• _Dataset content_:
--------------------------------

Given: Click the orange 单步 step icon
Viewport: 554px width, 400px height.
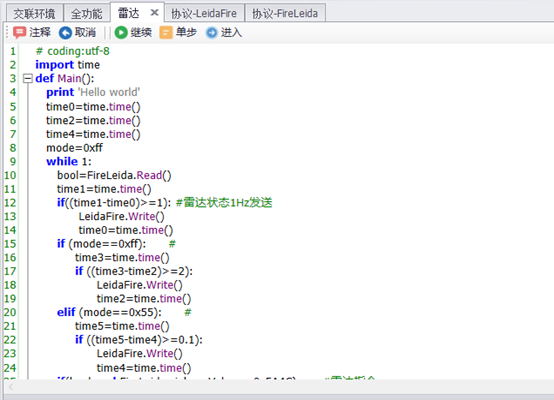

--------------------------------

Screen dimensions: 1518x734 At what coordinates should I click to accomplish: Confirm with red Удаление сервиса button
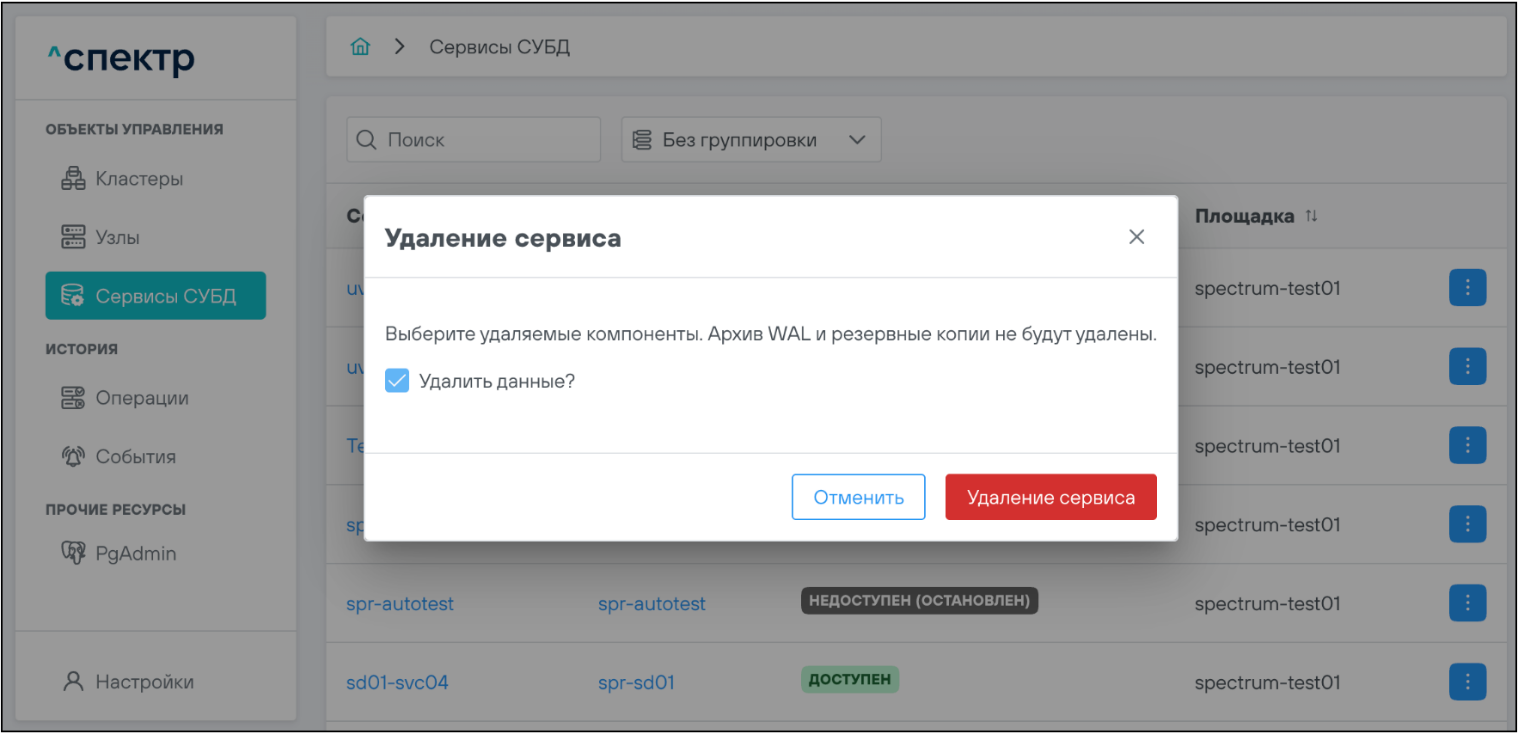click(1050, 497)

--------------------------------

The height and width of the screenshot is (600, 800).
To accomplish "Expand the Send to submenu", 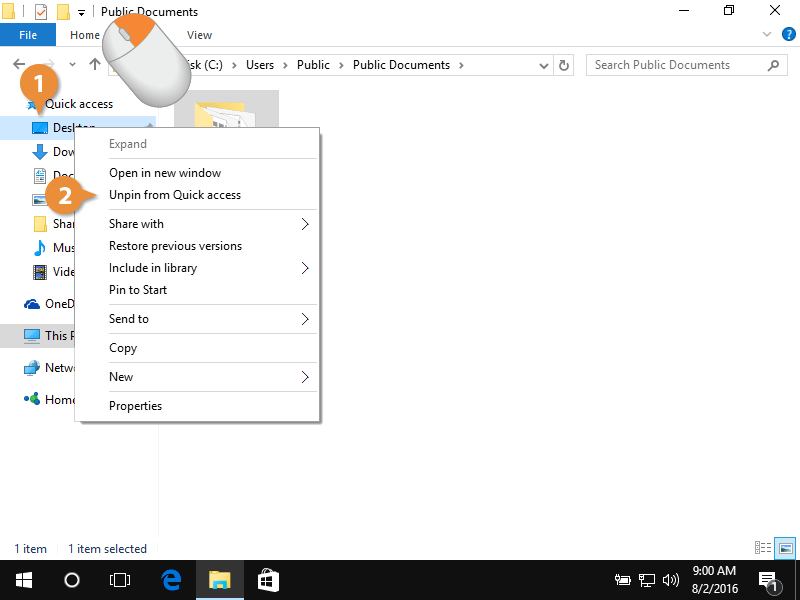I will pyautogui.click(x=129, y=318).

--------------------------------

• _What the task asks_:
Rename "orange" as "blue" in everything from the line of the data containing "Given: Click the orange 单步 step icon" down to the line containing "Viewport: 554px width, 400px height.", and give those lines again with nothing else changed.

• _Exercise output_:
Given: Click the blue 单步 step icon
Viewport: 554px width, 400px height.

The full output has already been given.